Coravin’s notice expressly references the CPSC, which suggests that they’ve been in discussions with the government. Having been involved in exactly that sort of discussion with that agency, Coravin most likely is taking action because it believes it must do so otherwise the CPSC will demand it (and more besides). And the CPSC may do so anyway.

This is exactly what Burt from Pungo warned me (and others) about the Coravin. Hope the Pungo gets to market soon.
alan

1:78,000 bottles fail and there have been 7 failures. That’s over 500,000 bottles Coravined up to now.

Some of you mentioned that the problem is with the bottle maker and not Coravin…I do not agree here. Bottles made for still wine are not meant to be used with over-pressure and I don’t see a reason why a bottle maker should test their bottles accordingly. Although I don’t know I’m quite sure that there a rules/regulations/tests for Champagner bottles…but not for still wine.

So, if Coravin puts a bottle under high(er) pressure (than normal) then I do see resonsibility on their side.

Beside this, I’m really surprised this happens (bursting bottles).

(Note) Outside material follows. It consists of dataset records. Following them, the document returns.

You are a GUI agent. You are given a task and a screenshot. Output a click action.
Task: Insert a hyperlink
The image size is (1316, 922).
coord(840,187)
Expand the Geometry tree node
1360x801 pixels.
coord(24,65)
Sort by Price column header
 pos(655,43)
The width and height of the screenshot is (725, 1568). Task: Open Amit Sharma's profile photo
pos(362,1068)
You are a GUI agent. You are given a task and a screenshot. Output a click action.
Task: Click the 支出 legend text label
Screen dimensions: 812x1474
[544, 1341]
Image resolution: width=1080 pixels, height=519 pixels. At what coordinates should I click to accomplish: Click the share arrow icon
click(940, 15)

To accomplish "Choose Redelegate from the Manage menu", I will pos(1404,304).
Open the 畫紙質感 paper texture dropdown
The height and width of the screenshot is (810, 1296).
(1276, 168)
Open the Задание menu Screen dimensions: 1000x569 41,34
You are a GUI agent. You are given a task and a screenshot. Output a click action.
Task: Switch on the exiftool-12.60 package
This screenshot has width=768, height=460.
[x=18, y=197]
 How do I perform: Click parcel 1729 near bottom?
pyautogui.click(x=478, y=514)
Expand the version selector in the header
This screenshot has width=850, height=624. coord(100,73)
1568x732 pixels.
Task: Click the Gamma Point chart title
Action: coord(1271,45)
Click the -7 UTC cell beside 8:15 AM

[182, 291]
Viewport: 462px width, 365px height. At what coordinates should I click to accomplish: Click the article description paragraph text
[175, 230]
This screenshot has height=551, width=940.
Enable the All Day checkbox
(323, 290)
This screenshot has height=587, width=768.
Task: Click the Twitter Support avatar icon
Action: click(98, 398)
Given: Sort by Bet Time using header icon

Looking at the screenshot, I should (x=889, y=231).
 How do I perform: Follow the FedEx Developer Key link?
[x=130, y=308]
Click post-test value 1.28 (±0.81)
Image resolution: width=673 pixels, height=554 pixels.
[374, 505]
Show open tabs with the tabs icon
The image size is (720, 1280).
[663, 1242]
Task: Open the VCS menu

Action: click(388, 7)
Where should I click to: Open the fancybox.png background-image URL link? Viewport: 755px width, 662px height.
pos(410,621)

I also read comments from the Pungo guys saying that one advantage of their system is that they don’t put the bottle on high pressure…at that time I though this is meaningless because wine bottles will be strong enough to hold this pressure…well, seems they (Pungo) have a great point here. I really hope they can take advantage of this as they don’t seem to be clever marketing guys (at least not on Conravin’s level).